A tool created by Harvey Mudd College students that helps developers consider the environmental impact of their code was the top pick of judges at the recent 2019 SD Hacks intercollegiate hackathon held at UC San Diego.
EverGreen, created by Alice Chi ’21, Alfredo Gomez ’21 and Matthew Krager ’21, is an eco-aware integrated development environment (IDE) inspired by the societal issues surrounding the environmental impact of CO2 emissions. The tool captures the environmental impact that a programmer’s code will have by using various metrics, such as the carbon emitted in the average lifespan of a car.
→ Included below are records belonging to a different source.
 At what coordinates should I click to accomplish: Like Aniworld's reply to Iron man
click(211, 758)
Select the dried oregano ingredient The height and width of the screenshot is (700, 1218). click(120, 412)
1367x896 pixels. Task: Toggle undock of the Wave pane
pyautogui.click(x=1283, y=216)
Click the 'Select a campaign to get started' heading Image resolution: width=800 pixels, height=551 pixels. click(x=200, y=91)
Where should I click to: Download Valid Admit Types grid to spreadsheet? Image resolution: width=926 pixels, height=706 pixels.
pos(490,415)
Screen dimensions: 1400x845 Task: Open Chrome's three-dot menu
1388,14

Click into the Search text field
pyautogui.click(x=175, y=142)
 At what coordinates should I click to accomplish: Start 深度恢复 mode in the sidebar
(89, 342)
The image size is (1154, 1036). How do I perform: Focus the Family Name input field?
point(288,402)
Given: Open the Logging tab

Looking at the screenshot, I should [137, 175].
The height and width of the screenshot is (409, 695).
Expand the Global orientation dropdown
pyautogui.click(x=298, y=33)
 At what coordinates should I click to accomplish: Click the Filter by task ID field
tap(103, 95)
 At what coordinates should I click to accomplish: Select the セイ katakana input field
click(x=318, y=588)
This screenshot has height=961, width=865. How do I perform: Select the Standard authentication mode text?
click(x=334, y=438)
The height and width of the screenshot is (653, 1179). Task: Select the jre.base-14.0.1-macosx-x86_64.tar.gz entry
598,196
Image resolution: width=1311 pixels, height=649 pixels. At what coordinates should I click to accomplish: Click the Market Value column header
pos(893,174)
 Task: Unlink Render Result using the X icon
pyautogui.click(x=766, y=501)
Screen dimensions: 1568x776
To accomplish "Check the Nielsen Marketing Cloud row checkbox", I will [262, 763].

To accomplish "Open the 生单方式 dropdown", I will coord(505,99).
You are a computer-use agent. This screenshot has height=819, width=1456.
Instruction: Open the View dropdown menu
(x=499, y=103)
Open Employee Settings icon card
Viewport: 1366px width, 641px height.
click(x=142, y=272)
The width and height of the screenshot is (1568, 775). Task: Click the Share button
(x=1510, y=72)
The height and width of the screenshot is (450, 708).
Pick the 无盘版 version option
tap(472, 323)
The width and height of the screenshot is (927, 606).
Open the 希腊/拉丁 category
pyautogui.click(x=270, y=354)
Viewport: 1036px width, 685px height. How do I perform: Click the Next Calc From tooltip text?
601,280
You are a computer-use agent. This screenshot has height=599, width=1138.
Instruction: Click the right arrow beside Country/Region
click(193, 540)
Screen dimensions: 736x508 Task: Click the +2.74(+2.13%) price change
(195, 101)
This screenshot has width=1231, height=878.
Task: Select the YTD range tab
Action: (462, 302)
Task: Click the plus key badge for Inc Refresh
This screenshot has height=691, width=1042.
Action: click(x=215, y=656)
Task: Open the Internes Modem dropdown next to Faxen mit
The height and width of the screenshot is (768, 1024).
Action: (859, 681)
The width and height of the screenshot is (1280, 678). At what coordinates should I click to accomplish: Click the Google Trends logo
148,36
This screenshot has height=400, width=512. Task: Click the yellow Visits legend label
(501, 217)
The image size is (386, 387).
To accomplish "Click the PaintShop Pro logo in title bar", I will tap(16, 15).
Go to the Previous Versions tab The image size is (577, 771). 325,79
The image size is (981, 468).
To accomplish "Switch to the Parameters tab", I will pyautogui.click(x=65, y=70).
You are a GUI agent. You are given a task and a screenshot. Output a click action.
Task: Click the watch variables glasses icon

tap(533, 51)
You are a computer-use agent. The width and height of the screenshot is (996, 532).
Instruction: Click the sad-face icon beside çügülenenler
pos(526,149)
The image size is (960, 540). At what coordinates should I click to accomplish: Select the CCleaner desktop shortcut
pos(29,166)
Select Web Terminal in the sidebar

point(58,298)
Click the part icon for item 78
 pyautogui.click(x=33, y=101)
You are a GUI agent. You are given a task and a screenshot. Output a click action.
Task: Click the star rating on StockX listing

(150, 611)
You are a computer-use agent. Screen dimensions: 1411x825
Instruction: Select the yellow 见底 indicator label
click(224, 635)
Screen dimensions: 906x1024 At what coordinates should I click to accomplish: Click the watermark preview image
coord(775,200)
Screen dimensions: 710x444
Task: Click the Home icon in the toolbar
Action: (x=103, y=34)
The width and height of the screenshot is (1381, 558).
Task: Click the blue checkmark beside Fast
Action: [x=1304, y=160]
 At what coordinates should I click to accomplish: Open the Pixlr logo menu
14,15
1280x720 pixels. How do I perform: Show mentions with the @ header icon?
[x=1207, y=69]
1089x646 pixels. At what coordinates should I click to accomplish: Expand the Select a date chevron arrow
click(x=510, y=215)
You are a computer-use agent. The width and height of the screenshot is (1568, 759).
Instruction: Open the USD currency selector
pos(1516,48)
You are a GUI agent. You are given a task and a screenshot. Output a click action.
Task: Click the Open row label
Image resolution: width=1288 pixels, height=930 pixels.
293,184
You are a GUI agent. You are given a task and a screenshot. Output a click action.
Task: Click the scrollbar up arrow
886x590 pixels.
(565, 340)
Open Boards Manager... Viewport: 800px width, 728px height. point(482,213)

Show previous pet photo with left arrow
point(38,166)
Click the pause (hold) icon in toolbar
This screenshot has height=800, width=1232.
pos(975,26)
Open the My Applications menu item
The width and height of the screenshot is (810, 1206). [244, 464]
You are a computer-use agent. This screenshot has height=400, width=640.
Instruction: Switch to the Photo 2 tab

They calculated the CO2 emissions for a given piece of code and then generalized emissions for other hardware.
During the three-day event, 143 student teams were tasked with creating a technical solution to an issue related to sustainability, education or health and wellness. The HMC team chose sustainability as their category because they wanted to develop a solution that would help programmers improve the way they code.
“I have been to many hackathons, and I think this project was unique in that it was able to get the audience engaged, since the target audience was other programmers,” Krager says. Particularly effective in evoking emotion about environmental impact were the team’s hand-drawn graphics for animations that gave “an impactful visual representation of the environmental influence of the user’s code.”
For their first-place finish, the team received Apple iPads, Bose SoundLink wireless headphones and a $200 Amazon gift card.
The team looks forward to enhancing EverGreen by improving the grammar to suggest more efficient Python code. They note that they would also “like to add support for multiple languages to help all programmers be more environmentally conscious about their code.”